After being rebuffed by the courts, the aldermen proceeded to simply appoint another mayor of Little Rock. Thus from January 1871 to November 1871, Little Rock had two mayors: A. K. Hartman, and J. G. Botsford.
After having been elected first in January 1869 and re-elected, Hartman (whom the Gazette disliked and derogatorily nicknamed “Count Von Bismark” on account of his Germanic heritage and his corpulence) was seeking another term in November 1871. Thomas C Scott announced, in October 1871, that he would seek the office as an independent, but withdrew a few weeks later. The only person who stood between Hartman and re-election was Dr. Robert Francis Catterson.
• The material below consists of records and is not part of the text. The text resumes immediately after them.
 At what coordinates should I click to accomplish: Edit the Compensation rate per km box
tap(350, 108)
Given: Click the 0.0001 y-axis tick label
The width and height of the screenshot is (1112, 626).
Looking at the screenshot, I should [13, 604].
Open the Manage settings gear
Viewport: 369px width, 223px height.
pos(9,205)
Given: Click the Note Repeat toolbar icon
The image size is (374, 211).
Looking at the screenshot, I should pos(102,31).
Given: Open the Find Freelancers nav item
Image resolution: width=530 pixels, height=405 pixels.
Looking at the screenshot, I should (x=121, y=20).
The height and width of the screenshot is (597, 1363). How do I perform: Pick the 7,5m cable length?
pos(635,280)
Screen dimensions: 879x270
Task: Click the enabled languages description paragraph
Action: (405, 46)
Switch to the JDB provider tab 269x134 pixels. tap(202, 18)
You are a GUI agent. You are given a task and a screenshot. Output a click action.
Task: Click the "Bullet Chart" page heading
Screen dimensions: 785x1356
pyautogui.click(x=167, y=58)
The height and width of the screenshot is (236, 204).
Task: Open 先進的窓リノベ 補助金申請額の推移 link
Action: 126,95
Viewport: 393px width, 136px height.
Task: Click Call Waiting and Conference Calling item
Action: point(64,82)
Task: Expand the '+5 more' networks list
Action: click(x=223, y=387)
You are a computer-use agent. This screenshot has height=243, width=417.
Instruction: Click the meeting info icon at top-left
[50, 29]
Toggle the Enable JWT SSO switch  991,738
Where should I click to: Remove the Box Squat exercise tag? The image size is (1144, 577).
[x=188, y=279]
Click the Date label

Dr. Catterson as a physician from Indiana who had served in the Union Army during the Civil War. He moved to Arkansas in 1866 first to work in cotton commodities, and then to serve in the militia fighting the Ku Klux Klan. He became affiliated with Joseph Brooks and his Brindletail faction of the Republican Party, which stood in opposition to the Minstrels faction, with which Hartman was associated. (This rivalry would play out in 1873 with the Brooks-Baxter War, in which Catterson was Brook’s chief lieutenant.)
A few nights before the election, approximately 500 of Catterson’s supporters paraded through Little Rock with signs bearing anti-Hartman slogans and caricatures. They stopped off to hear an address by Mr. Brooks.
On election day, Catterson and his allies swept most of the City offices. He bested Hartman by a vote of 710 to 374 and carried three of the city’s four wards. He served in office until November 1873.